Prime Minister Shinzo Abe of Japan is making efforts to rethink Japan’s workaholic tradition, where men routinely spend long hours in the office and little time with their families. This is affecting Families negatively as divorce rate presently stands at an about 33% of Marriage, that is 1 in 3 of all Marriages ends in Divorce.
According to the Health, Labor and Welfare Ministry, 253,353 couples were divorced—which works out to one divorce every two minutes and four seconds—and 708,000 were married in 2010. A population survey report by the ministry shows the number of divorce cases in 2009 was about 3.5 times than 50 years ago
Most of these divorces are attributed to Workaholic habits of Men in Japan. When Former Prime Minister Junichiro Koizumi was divorced in 1982. His wife said he was very busy and had little time for her
The government recently unveiled its first-ever initiative to limit overtime in a bid to tackle karoshi or death from overwork
Japanese commuters will be encouraged to work from home for one day in a nationwide exercise for the 2020 Olympics that authorities hope will ease congestion on roads and public transport. Tokyo has declared July 24 — exactly three years before the opening ceremony of the summer games — as “Telework Day” and wants firms and government departments to let employees work remotely.
Greater Tokyo, with a population of more than 30 million people — about a quarter of Japan’s total — is notorious for its packed trains and subways during peak morning rush hours. The plan is part of, and it hopes that more workers will telecommute after the Olympics finish as a lasting legacy giving a room for more Family life.
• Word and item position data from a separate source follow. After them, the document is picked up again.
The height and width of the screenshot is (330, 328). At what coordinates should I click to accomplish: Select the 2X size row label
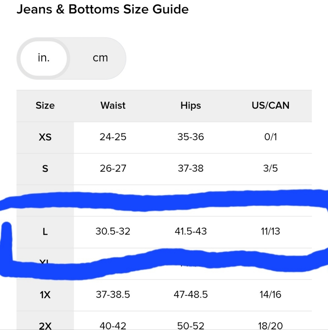(x=45, y=326)
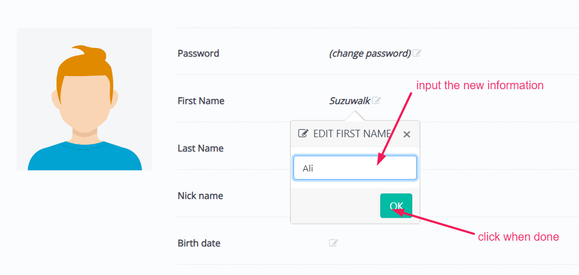Click edit icon beside change password

tap(417, 54)
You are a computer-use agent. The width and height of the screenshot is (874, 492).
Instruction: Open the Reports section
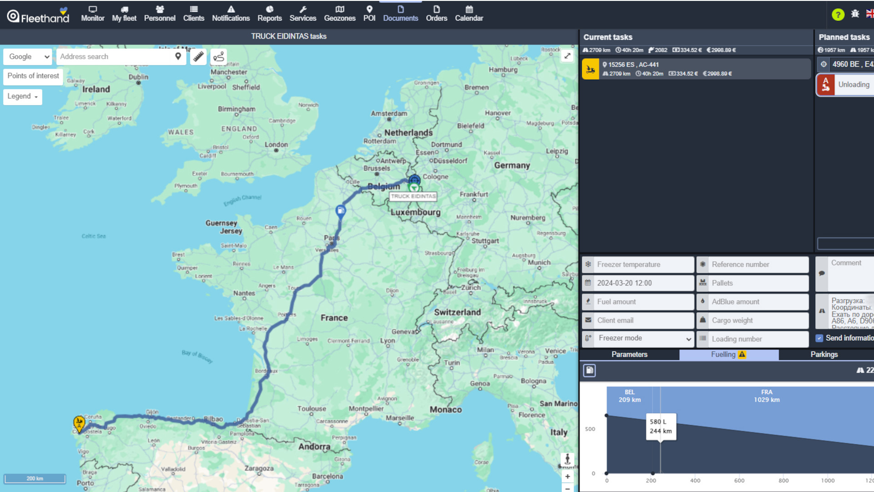coord(269,13)
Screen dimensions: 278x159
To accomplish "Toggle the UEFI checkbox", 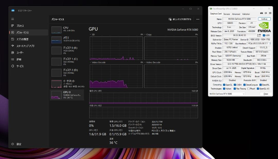I will point(264,35).
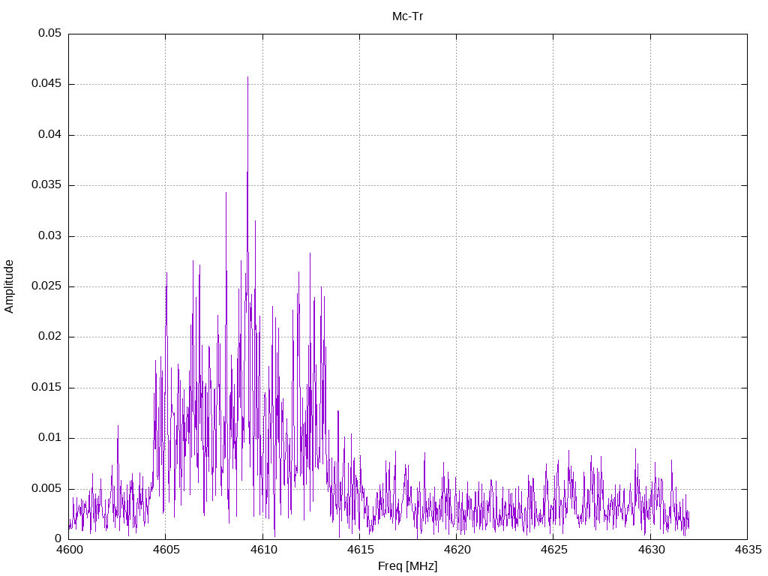Select the 4605 x-axis tick label
This screenshot has width=768, height=576.
pos(165,550)
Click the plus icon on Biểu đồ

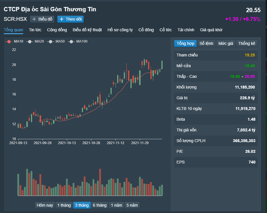[34, 19]

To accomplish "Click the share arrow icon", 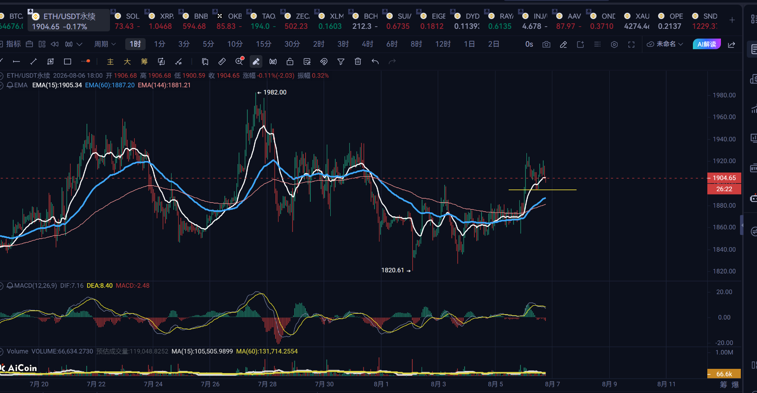I will point(732,45).
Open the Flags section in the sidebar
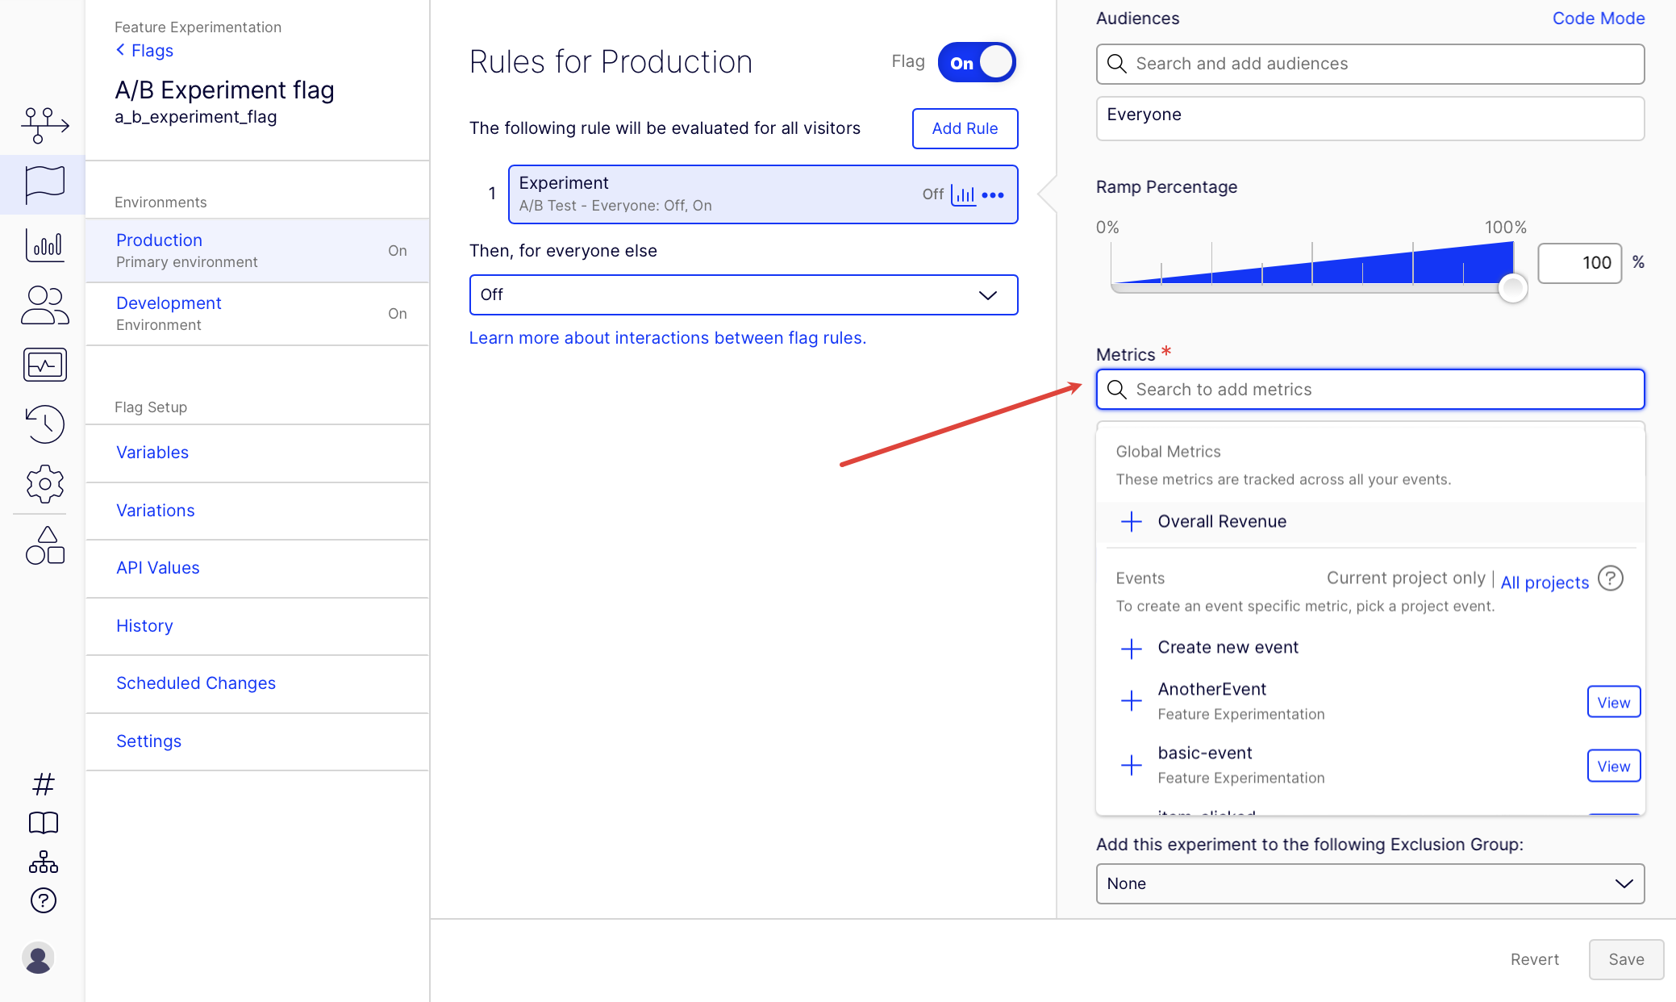The image size is (1676, 1002). (44, 184)
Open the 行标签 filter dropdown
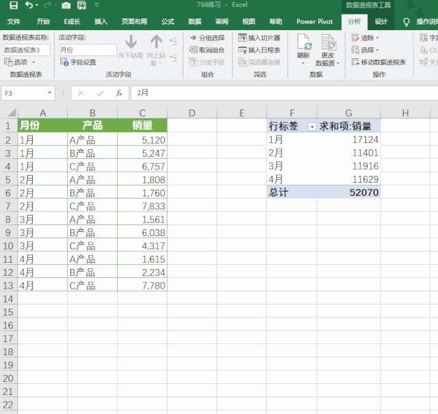The image size is (438, 414). tap(312, 127)
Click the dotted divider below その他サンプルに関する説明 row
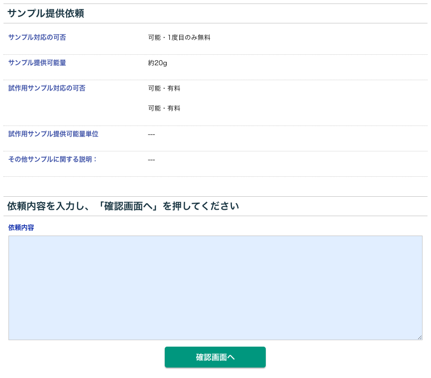Screen dimensions: 431x378 215,176
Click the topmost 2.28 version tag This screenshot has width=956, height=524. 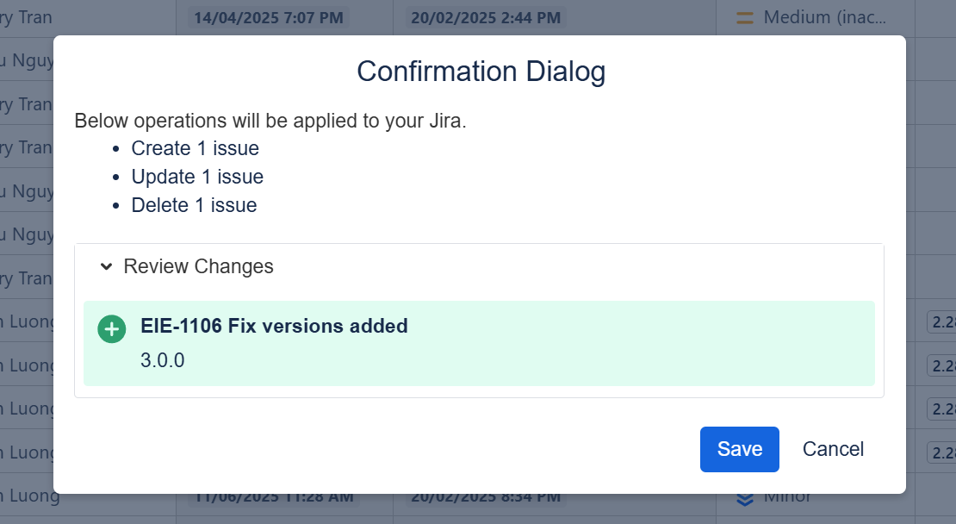pyautogui.click(x=942, y=322)
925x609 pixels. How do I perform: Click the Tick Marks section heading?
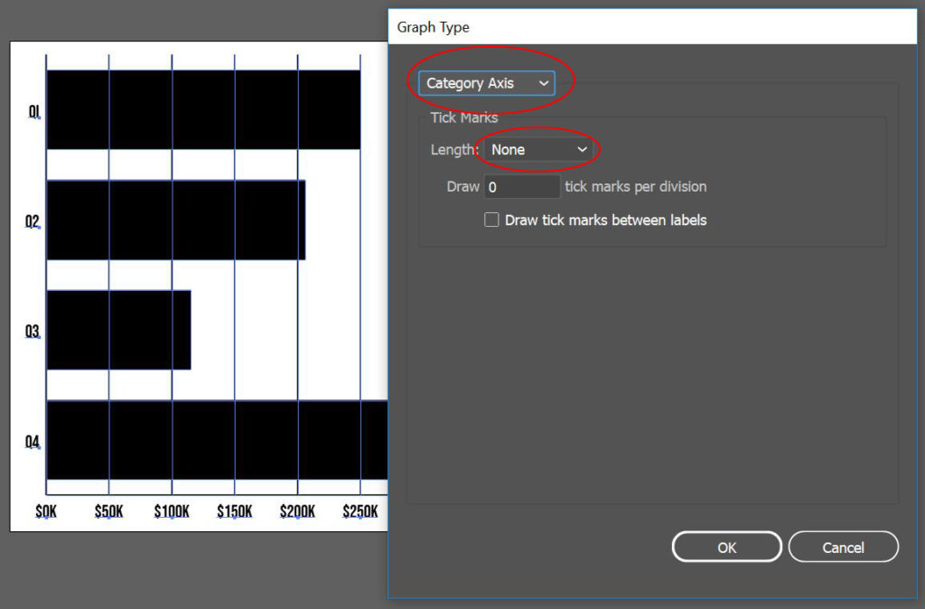[463, 117]
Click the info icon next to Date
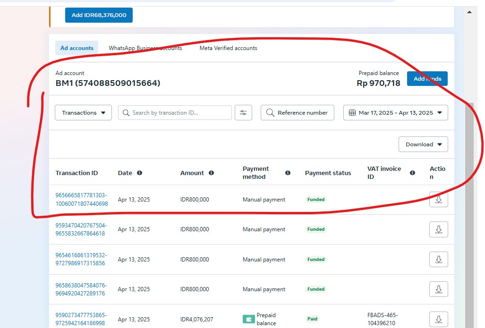Image resolution: width=485 pixels, height=328 pixels. click(139, 173)
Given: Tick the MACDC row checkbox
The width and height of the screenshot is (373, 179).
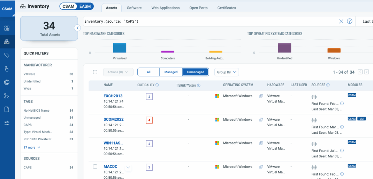Looking at the screenshot, I should pyautogui.click(x=95, y=167).
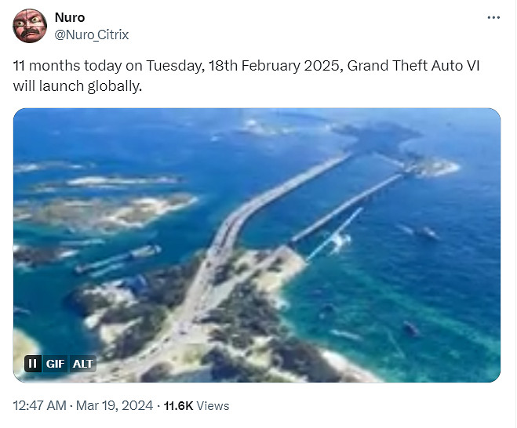Click the Nuro display name
This screenshot has width=517, height=428.
(70, 17)
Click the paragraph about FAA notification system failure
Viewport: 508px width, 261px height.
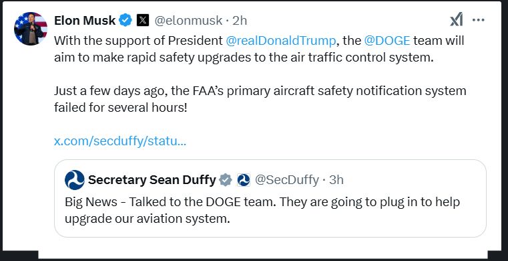point(260,99)
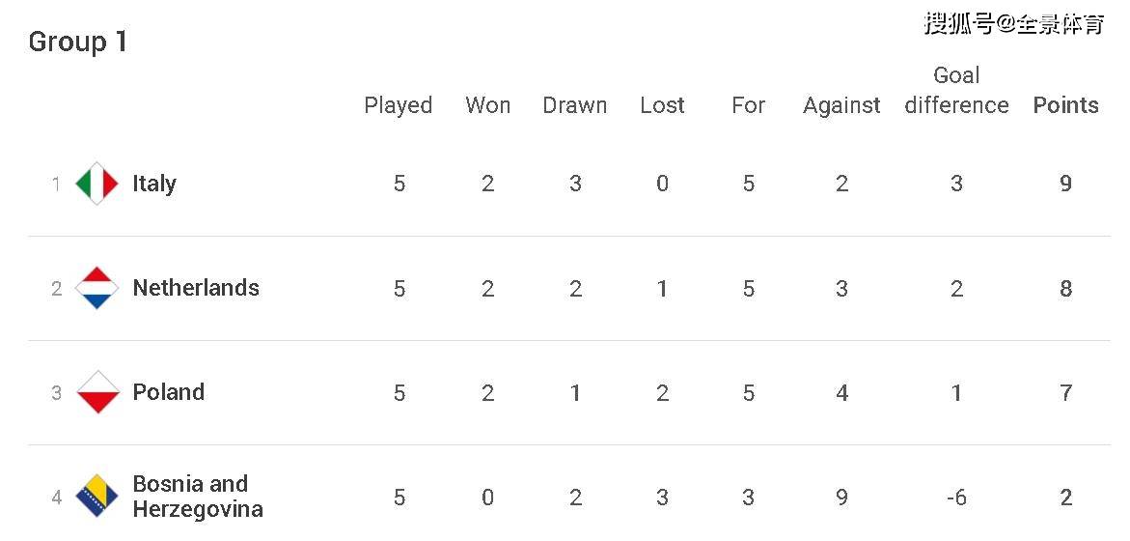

“During the Tokyo Olympics, we are expecting serious traffic congestion particularly on the day of the opening ceremony,” said Internal Affairs Minister Sanae Takaichi. “We believe telework will have a significant impact in easing traffic congestion and commuter crowding.”
More than 60 companies, including big names such as beverage firm Suntory, Japan Airlines and Microsoft, have so far pledged to participate.
Officials hope that as many as 1,000 companies will take part, Kyodo News agency reported.